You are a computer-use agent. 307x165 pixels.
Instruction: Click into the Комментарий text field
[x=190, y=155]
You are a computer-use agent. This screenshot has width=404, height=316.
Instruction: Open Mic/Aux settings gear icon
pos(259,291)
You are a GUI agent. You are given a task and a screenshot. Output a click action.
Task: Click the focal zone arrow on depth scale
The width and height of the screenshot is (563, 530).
○ ○ ○ ○
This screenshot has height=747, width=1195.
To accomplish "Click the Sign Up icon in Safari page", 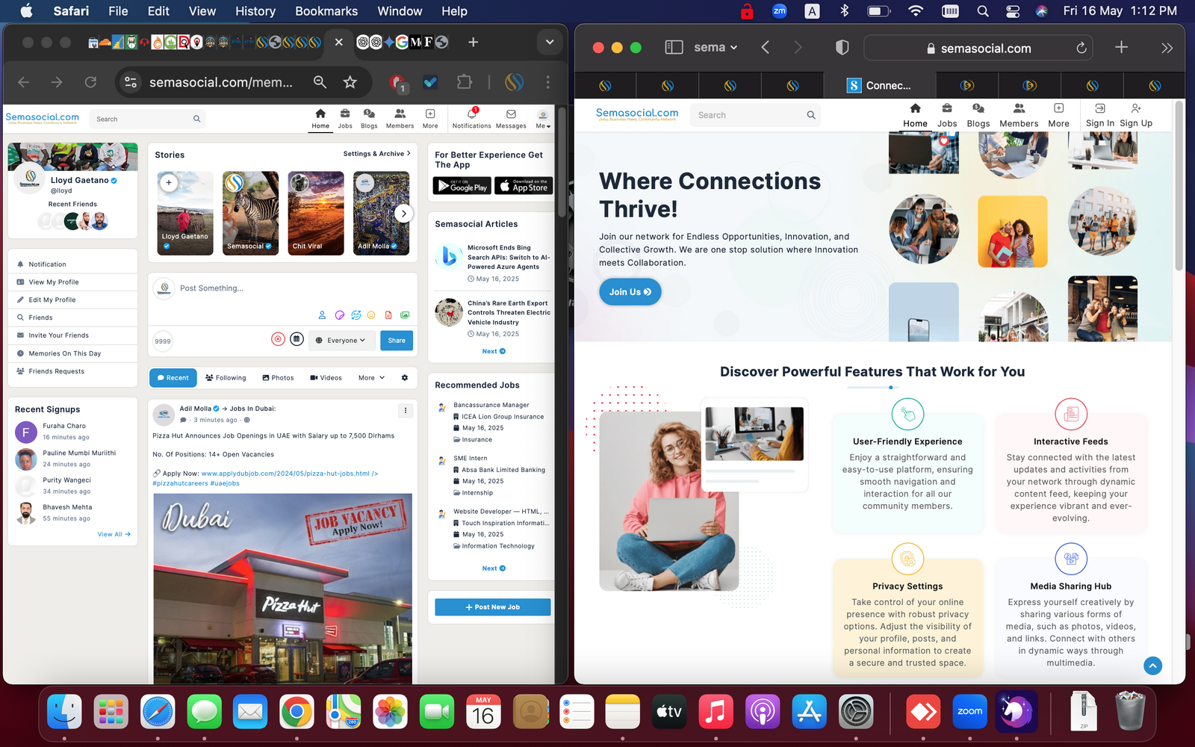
○ ○ ○ ○
[WHAT YOU WILL DO]: Using the data above, print exactly the lines from the line that contains "You are a computer-use agent. This" through the line that contains "The width and", with both included.

[ANSWER TO THE PROBLEM]:
You are a computer-use agent. This screenshot has width=404, height=316.
Instruction: Open Mic/Aux settings gear icon
pos(259,291)
You are a GUI agent. You are given a task and a screenshot. Output a click action.
Task: Click the focal zone arrow on depth scale
The width and height of the screenshot is (563, 530).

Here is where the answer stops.